▶ [BRIEF]:
Establish how many lines in the material include the string "each" and report it as a lone number.

▶ [WORKING DATA]:

▶

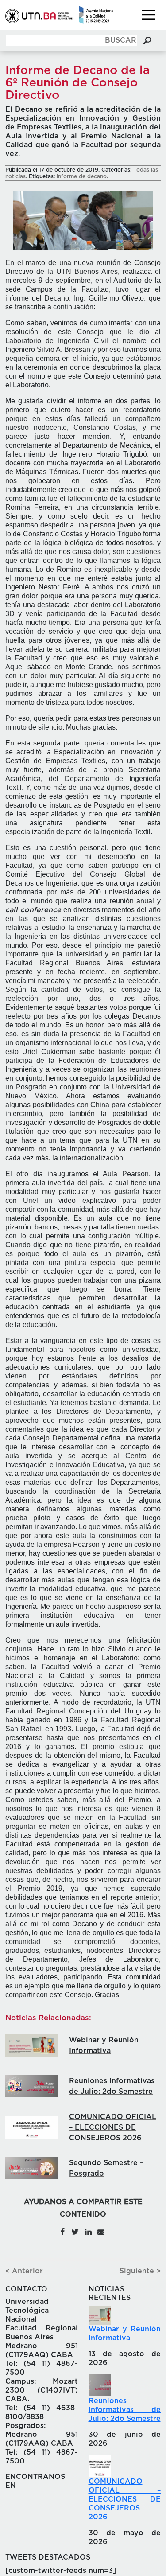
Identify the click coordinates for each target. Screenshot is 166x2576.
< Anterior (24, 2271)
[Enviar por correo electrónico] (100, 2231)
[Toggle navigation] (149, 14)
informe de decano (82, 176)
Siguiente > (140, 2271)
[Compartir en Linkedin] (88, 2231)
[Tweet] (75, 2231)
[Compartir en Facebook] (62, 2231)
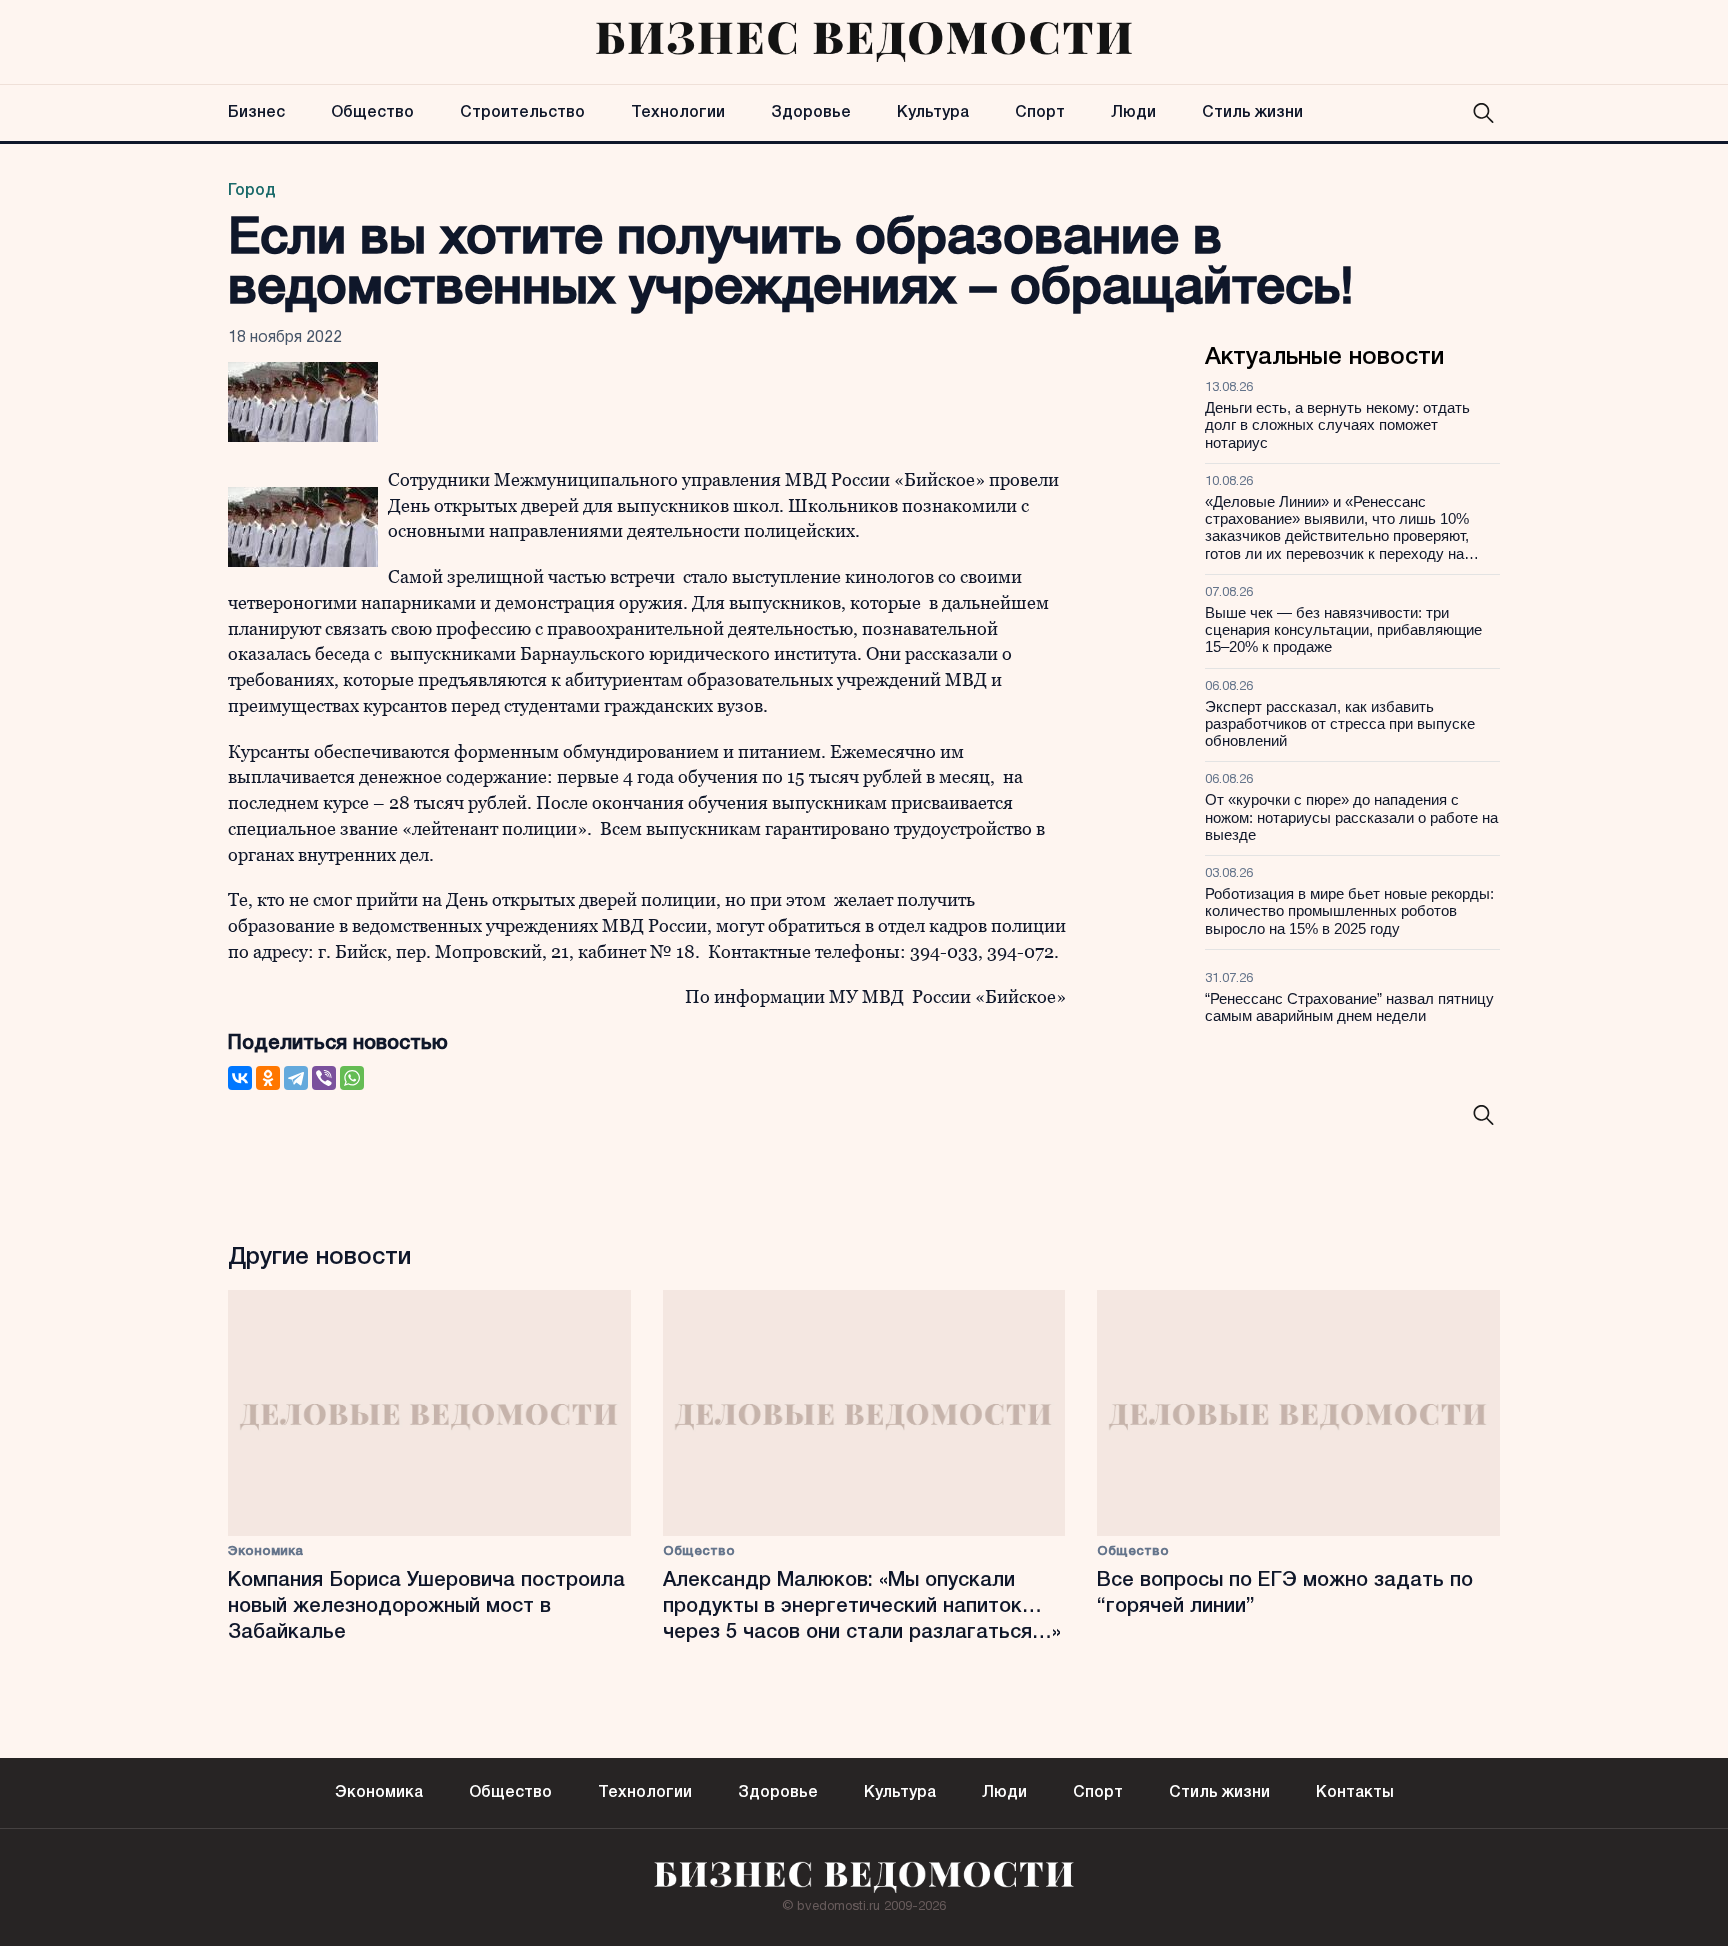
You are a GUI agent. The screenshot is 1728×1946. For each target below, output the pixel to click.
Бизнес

◀
▶

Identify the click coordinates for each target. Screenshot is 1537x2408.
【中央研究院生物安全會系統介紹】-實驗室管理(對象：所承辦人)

◀

▶ [WRITTEN REPLY]:
3